1            日本橋

 

 

 

 2021年7月21日、暑晴。東京五輪の開会と同時にT53プロジェクトが始まった。

 1日30km超を歩き、宿泊先を探して、翌日また歩く、といった旅は初めての経験だったので、その予行演習としてゴールデン・トライアングル(田町→高尾山→川越→田町)の旅を計画していたのだが、タイミングを優先してまずはフル装備で日本橋から戸塚まで歩いてみることにした。

 結果的にこの決断が功を奏したことは、まだ後の話だ。

 

 日本橋を出ると品川宿までひたすら15号を南下する。この道は自転車や車で何度も通ったことのある道で慣れ親しんでおり、道幅も広く歩きやすかった。

 

 品川宿を出ると次は多摩川を渡って川崎宿へと続く。ここも家族でよく買い物に行く大型スーパーマーケットまでの道のりを辿るルートで比較的愉しく歩いていた。 
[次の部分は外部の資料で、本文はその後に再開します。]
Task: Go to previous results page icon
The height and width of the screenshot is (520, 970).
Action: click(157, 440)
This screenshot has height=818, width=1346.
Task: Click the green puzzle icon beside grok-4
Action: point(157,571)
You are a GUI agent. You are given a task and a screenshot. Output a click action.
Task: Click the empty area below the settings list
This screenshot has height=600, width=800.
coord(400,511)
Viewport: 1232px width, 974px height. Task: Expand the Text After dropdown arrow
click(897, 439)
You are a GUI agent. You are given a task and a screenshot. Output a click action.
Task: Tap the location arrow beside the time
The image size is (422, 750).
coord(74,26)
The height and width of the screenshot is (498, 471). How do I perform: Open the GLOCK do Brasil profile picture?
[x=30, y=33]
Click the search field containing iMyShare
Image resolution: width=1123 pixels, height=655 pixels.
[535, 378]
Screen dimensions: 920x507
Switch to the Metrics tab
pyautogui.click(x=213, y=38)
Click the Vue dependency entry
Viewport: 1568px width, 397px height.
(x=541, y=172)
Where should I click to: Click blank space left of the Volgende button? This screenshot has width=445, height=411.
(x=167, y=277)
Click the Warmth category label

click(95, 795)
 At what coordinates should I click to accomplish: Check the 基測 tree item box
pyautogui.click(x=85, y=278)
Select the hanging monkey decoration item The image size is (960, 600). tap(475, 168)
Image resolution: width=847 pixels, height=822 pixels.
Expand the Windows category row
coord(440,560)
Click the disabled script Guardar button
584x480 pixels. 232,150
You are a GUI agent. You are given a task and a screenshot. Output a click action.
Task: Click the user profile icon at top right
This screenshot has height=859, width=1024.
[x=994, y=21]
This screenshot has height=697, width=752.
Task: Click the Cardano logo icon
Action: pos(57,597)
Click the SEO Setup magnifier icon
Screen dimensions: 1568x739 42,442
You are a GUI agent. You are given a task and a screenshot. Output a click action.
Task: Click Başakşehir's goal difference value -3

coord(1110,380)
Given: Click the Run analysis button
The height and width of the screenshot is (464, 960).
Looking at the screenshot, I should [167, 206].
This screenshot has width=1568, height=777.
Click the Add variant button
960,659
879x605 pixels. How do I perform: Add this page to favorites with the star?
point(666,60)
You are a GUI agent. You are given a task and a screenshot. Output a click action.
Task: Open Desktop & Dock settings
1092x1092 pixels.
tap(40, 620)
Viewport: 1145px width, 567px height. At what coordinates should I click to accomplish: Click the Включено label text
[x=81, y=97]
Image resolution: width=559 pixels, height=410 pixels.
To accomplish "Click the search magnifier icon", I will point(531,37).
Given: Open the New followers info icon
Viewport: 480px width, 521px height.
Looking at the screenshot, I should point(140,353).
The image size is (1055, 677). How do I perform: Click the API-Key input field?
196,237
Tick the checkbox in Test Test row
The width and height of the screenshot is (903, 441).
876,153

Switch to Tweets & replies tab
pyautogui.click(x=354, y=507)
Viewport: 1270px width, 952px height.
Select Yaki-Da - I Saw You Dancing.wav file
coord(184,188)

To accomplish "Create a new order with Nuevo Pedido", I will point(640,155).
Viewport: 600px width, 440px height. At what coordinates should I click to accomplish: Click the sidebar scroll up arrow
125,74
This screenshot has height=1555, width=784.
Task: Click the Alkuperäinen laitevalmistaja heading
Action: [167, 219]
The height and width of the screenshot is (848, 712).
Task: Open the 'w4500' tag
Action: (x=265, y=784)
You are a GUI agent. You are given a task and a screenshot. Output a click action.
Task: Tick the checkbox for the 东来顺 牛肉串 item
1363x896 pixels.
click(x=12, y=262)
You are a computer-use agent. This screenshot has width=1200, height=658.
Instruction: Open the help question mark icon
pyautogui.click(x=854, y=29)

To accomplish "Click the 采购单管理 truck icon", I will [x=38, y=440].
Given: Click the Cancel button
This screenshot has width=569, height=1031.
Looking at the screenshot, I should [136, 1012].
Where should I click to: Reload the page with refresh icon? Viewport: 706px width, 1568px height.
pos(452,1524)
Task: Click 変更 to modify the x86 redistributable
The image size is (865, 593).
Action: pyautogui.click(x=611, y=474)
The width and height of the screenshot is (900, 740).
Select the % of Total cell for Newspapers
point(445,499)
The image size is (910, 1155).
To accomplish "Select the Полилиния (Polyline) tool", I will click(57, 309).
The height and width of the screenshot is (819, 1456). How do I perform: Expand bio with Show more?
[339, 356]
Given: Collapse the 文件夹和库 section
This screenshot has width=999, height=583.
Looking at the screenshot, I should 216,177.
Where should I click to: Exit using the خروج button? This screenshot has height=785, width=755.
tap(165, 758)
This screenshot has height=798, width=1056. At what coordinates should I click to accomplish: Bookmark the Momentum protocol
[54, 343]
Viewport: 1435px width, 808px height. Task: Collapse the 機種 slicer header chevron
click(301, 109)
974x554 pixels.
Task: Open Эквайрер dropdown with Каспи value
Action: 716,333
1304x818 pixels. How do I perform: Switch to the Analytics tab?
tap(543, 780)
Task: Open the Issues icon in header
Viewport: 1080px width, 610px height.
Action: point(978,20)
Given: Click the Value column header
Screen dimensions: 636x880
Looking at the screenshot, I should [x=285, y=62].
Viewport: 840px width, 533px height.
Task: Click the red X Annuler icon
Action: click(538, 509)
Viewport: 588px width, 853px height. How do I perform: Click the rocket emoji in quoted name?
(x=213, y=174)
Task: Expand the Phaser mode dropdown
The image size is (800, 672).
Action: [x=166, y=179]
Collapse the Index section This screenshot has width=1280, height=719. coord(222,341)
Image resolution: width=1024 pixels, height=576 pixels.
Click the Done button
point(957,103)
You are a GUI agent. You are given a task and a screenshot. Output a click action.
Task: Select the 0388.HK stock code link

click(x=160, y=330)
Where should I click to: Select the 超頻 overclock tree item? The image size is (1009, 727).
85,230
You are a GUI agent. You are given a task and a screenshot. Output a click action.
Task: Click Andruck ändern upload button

 が、暑い。そして足に痛みが。たまらず多摩川にかかる橋の下で昼食を兼ねて休憩をとった。

 

 30分ほど経っただろうか、再び歩き出すと川崎宿に着いた。道端には旧東海道を示す石碑や解説を示した看板などが設置されており、「昔の人はここを歩いていたのか」、「今も私と同じようにこの道を歩いている人がいるのかな」などと様々に思いを馳せながら歩みを進めた。

 

 ここで、旅を通しての私の回想録を記しておこう。

 

「僕はなんでこんなことをしているんだ?」

    ↓

「昔の人はどうやってこの道を見つけ、作ったんだろう?」

    ↓

「この旅路を草鞋で歩いてたって?」

    ↓

「で、なんでこんなことしてるんだ?」

 

こんな具合に自分の決断に疑問を持ち、昔の人への思いを馳せながらも歩き続ける14日間であった。

 

 さて、出発して5時間半が経つ頃、私は生麦の商店街を歩いていた。

 後に気が付くことだが、東海道沿いは今では商店街として賑わいを見せている?ところが多くあった。道幅が広く直線的な国道ではなく、1本入った商店街を歩くことが幾度とあり、東海道が整備された当時の面影を垣間見られた気がする。

 

 アスファルトの道を進んで行くと、いよいよ横浜に辿り着いた。足元のマンホールには旧東海道を示す絵柄が描かれており、このようなものを目にするたびに私は勇気づけられていた。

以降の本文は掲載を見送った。